ISBELL: If you look at one of these - let's find one of these records.
HIGHT: He pulls one out and reads what's on the back.
ISBELL: Let's see - yep. It says recorded in RCA's Nashville Sound Studio - Nashville, Tenn. And all the ones that were made in here during the Chet Atkins period all have that. And, you know, that particular era's gone. And it still remains that there's going to have to be something that represents the way music that comes out of Nashville sounds.
HIGHT: Jason Isbell has reached a level of visibility that's made him think about how he represents the Southern music scene he's part of and the South in general. He grew up in rural Alabama and didn't leave the region until he was out of high school. Then, tours with the Southern rock band Drive-By Truckers took him to New York City. And the hectic pace there intimidated him enough that he was reluctant to venture out.
ISBELL: Yeah. When curiosity defeated my fear really, that was the trick. When - yeah, when I wanted to know what was out there more than I was afraid of it killing me, that's when I really made a step in the right direction.
(SOUNDBITE OF SONG, "LAST OF MY KIND")
JASON ISBELL AND THE 400: (Singing) I couldn't be happy in the city at night. You can't see the stars for the neon light. Sidewalk's dirty, and the river is worse. Underground trains all run in reverse. Nobody here can dance like me. Everybody clapping on the one and the three.
HIGHT: During his time with the Truckers, Isbell also took note of how the band's more experienced songwriters humanized the Southern characters they wrote about. And he refined his own approach to portraying blue-collar people like his dad.
ISBELL: He's put in decades of work, you know, either making other people money or doing more work than he was getting paid for. But that's really, I think, who I'm talking about, maybe not who I'm always talking to.
JASON ISBELL AND THE 400: (Singing) Tried to go to college, but I didn't belong. Everything I said was either funny or wrong. Laughed at my boots, laughed at my jeans, laughed when they gave me amphetamines. Left me alone in a bad part of town, 36 hours to come back down. Am I the last of my kind? Am I the last of my kind?

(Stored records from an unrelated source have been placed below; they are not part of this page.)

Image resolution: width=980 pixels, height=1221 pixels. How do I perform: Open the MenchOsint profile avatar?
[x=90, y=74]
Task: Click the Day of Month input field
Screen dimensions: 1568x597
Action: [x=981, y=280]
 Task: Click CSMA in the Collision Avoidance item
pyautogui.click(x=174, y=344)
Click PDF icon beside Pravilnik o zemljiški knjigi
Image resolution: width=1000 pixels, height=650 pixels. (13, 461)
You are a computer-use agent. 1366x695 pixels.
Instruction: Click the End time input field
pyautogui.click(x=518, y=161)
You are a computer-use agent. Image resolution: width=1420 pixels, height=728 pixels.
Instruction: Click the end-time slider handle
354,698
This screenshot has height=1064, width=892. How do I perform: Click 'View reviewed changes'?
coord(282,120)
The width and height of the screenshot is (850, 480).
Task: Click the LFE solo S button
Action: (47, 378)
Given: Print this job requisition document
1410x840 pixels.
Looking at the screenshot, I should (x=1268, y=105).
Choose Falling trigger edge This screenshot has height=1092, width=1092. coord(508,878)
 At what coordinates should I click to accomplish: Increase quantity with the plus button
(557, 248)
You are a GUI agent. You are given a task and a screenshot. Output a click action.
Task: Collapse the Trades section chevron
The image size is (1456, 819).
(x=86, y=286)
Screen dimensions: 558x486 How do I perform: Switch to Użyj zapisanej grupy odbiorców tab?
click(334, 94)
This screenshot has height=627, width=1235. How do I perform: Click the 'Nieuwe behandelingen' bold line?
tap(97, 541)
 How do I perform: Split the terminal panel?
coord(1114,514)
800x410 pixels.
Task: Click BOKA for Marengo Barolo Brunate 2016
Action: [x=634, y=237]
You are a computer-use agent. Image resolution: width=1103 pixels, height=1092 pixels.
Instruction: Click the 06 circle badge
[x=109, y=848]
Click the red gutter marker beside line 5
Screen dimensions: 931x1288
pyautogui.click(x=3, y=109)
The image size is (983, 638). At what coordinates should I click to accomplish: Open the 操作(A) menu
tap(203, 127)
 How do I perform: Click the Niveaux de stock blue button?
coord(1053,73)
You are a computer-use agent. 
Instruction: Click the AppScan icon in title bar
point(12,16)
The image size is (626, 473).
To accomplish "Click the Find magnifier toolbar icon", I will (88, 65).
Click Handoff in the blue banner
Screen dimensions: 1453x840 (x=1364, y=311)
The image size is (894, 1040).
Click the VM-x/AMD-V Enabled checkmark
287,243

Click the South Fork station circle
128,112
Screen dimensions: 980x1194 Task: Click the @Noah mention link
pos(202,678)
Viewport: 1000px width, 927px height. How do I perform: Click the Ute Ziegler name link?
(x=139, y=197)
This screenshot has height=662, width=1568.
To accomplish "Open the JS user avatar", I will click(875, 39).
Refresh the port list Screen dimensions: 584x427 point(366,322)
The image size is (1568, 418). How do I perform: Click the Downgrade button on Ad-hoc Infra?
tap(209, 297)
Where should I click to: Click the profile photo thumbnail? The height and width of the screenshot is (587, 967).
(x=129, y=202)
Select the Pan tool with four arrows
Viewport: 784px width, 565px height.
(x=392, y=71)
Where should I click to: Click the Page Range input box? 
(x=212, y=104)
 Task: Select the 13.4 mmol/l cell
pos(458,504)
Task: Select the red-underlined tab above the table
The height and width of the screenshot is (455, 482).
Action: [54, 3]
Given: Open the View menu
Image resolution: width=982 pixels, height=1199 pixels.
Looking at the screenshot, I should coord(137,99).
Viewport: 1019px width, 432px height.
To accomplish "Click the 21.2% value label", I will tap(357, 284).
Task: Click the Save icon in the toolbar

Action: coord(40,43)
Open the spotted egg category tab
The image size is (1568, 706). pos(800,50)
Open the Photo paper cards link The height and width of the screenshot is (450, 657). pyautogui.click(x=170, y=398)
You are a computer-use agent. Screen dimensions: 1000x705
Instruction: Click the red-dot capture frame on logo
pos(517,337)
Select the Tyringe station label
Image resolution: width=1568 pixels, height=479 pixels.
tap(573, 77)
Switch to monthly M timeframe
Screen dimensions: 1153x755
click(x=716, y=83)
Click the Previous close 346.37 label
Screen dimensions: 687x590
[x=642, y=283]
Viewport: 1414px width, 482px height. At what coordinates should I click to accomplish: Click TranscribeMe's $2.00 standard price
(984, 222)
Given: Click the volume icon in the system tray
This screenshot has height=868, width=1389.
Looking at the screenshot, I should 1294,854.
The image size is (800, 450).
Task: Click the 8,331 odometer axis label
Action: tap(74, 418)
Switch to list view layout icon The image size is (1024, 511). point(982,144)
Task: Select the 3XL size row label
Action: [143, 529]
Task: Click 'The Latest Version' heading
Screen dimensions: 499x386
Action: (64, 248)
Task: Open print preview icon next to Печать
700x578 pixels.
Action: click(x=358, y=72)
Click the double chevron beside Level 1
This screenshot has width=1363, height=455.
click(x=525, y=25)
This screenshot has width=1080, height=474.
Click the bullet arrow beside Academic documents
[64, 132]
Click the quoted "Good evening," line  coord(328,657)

HIGHT: The intimate details in Isbell's songwriting have attracted such literary types as acclaimed novelist Walter Kirn.
WALTER KIRN: He gives everyone a kind of distinctiveness. And his intimacy and naturalness with the settings and the regional qualities communicates instantly with people who've never been to them. And one of the reasons I feel he's such a necessary artist for these times is that, in an age where people are kind of all in their bubbles and their little social media isolation chambers and so on, he, like Walt Whitman did say, gives us a portrait of ourselves as a collective, piece by piece, person by person.
HIGHT: Isbell sings his songs in the first person, and there's often a lot of him in the characters. He's made albums influenced by sobering up and settling down. After he and his wife had their daughter and watching election stir up racial resentments, he's put his first-ever protest songs on an album.
(SOUNDBITE OF SONG, "WHITE MAN'S WORLD")
JASON ISBELL AND THE 400: (Singing) I'm a white man living in a white man's world. Under our roof is a baby girl. I thought this world could be hers one day, but her mama knew better.
ISBELL: Doors are open to me, and I'll be damned if I'm not going to walk through them. But I'm also going to try to hold them for somebody else before they slam in their face. And at the very least - at the very least - discuss it, you know. Discuss it with people.
HIGHT: And an audience that swears by Isbell's lyrics is likely to listen. For NPR News, I'm Jewly Hight in Nashville.
(SOUNDBITE OF SONG, "HOPE THE HIGH ROAD")
JASON ISBELL AND THE 400: (Singing) I know you're tired, and you ain't sleeping well.